As for us, we have much cause for rejoicing, not only because we have the true light, but because the grace and inner dynamism of resurrection, which is of the very nature and person of Christ, is communicated to us anew today as we celebrate the manifestation of his glorious life in our midst today.

The Gospel says that we have beheld his glory. Certainly the author of the Gospel did so with his own eyes, but we do so with the eyes of faith and love. Even if we don’t see his glory, we can still perceive it, through the proclamation of the Gospel and our meditation upon it, through our contemplative prayer and through communion in the precious Body and Blood of our risen Lord Jesus. St John invites us in his Gospel to perceive the glory of the Lord even in the depths of his agony on the Cross, for in his theological vision this constitutes the beginning of Jesus’ glorification.

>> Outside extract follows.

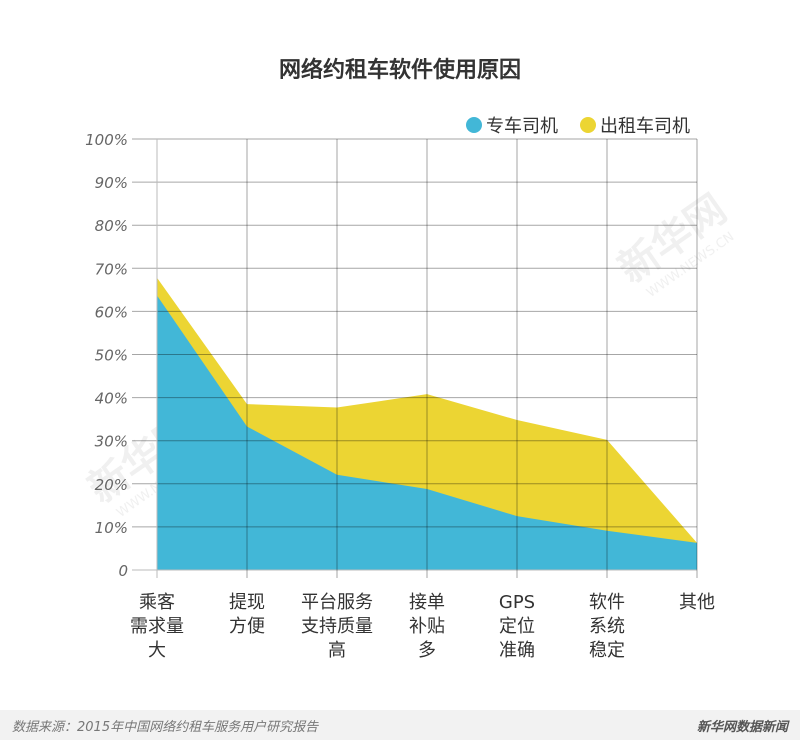  I want to click on x-tick-label: 需求量, so click(157, 626).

Yet the emphasis today is on that dynamic power of resurrection and eternal life. Even though the Byzantine Liturgy celebrates deeply and extensively the mystery of Jesus’ passion and death, it doesn’t invite us to dwell very long on Jesus as being dead. Once He dies, and we lament for a while with his sorrowful Mother, our attention is immediately directed to the soul of Christ descending to Hades to proclaim his victory over death and to release all the just from all ages who were waiting for their divine Liberator and Redeemer. That is because we know Jesus to be the Resurrection and the Life, and it is his divine, eternal, irrepressible, super-abundant, unconquerable life that we celebrate today, and we rejoice exceedingly because Jesus gives this same life to us! “Because I live,” He declared to his apostles, “you will live also”(Jn. 14:19). Because Jesus lives, because He has risen from the dead, manifesting Himself as the Resurrection and the Life, we will live also, and we will live forever.

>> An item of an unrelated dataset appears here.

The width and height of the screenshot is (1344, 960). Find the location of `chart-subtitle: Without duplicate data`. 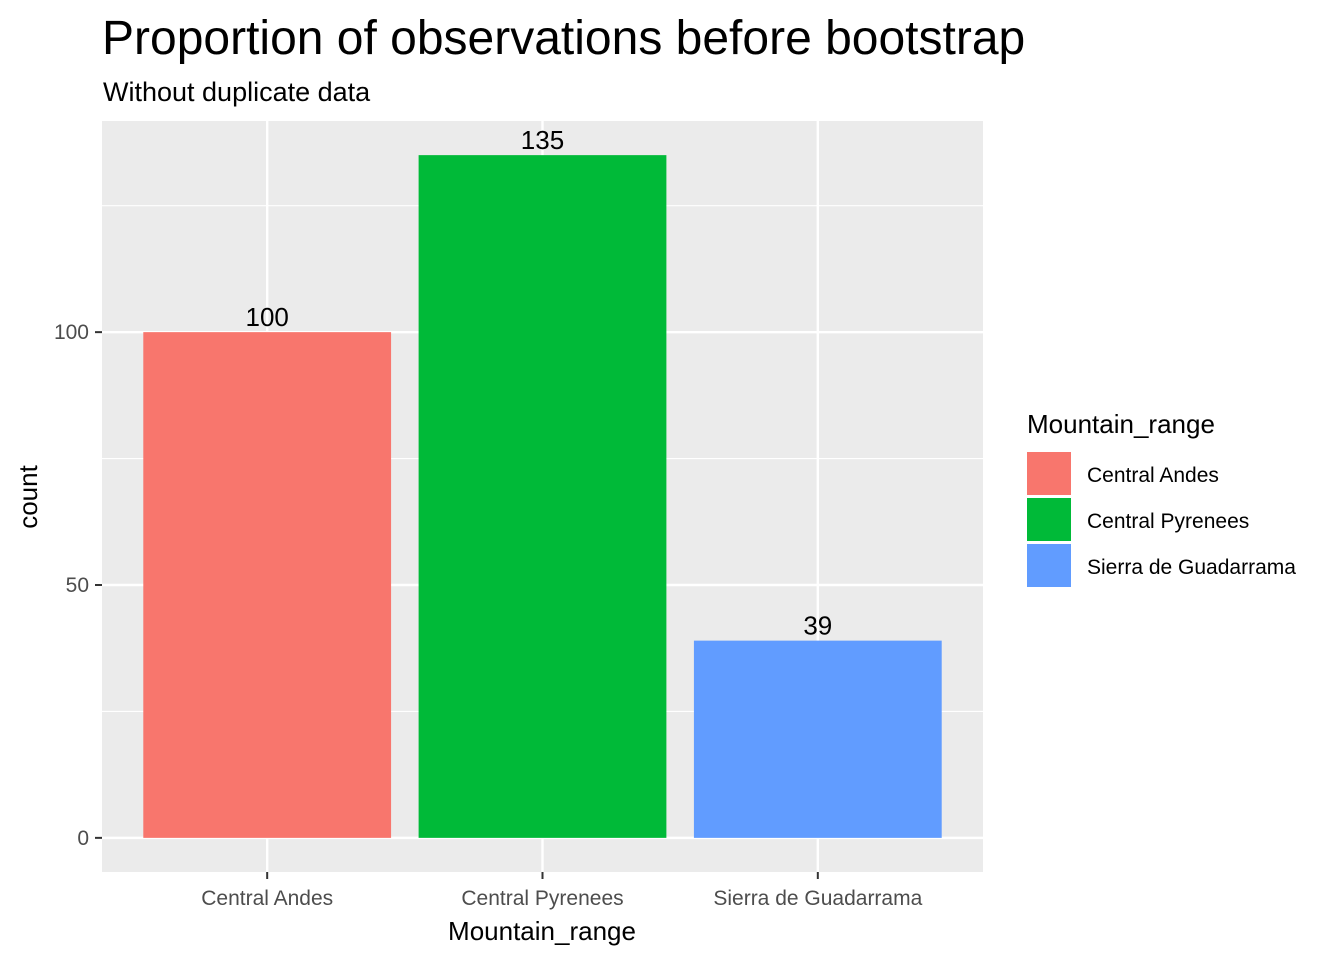

chart-subtitle: Without duplicate data is located at coordinates (237, 92).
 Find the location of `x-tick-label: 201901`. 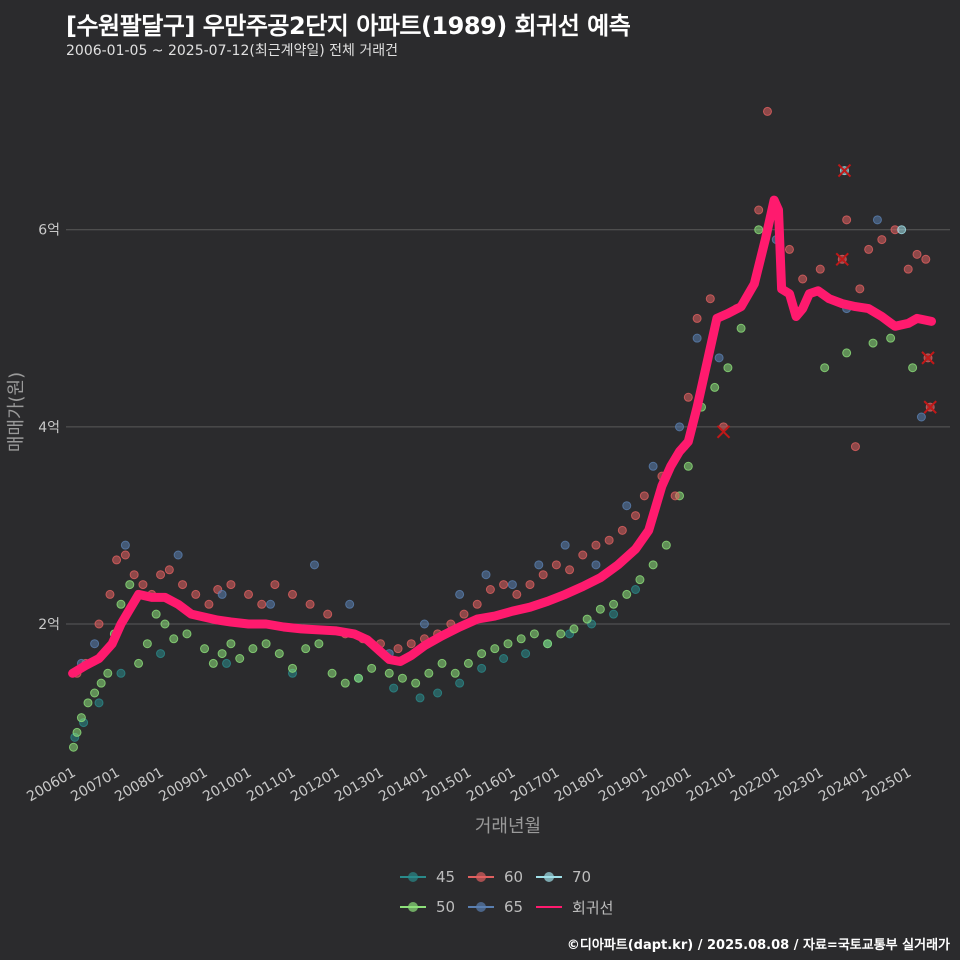

x-tick-label: 201901 is located at coordinates (623, 786).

So we celebrate the Resurrection, not as one mystery among the many great mysteries of the life of Christ, but in a sense as the sum of them all, as their crowning and their goal, as that which gives meaning and direction to everything that the Lord has ever said or done. The grace of this feast not only enables us to stand in awe and wonder at the power and love and goodness of the Lord, but it seizes us—if we allow it—and situates us in the Heart of God, lifting the veil on the meaning of our life and destiny. Through our worthy celebration of this feast, the Lord communicates to us not only the power to live as children of God, but also, as St Paul so eloquently said: “…the spirit of wisdom and of revelation in the knowledge of Him, having the eyes of your hearts enlightened, that you may know what is the hope to which He has called you, what are the riches of the glorious inheritance of the saints, and what is the immeasurable greatness of his power in us who believe, according to the working of his great might which He accomplished in Christ when He raised Him from the dead and made Him sit at his right hand in the heavenly places…” (Eph. 1:17-20).

We heard in the reading from the Acts of the Apostles (1:1-9), that Jesus appeared to the disciples after his resurrection over the course of 40 days, speaking to them of the Kingdom of God. Today is the beginning of that special 40-day period of the extraordinary presence of Christ in our midst, who desires that we perceive his glory as He manifests it to each of us uniquely. Let us open our hearts to hear Him speaking of the Kingdom of God and inviting us to a deeper share in his divine life, which overflows in grace and truth, in mercy and everlasting love. And, like the radiant, joyful angels at the empty tomb, let us always have these words in our hearts and on our lips: Christ is risen!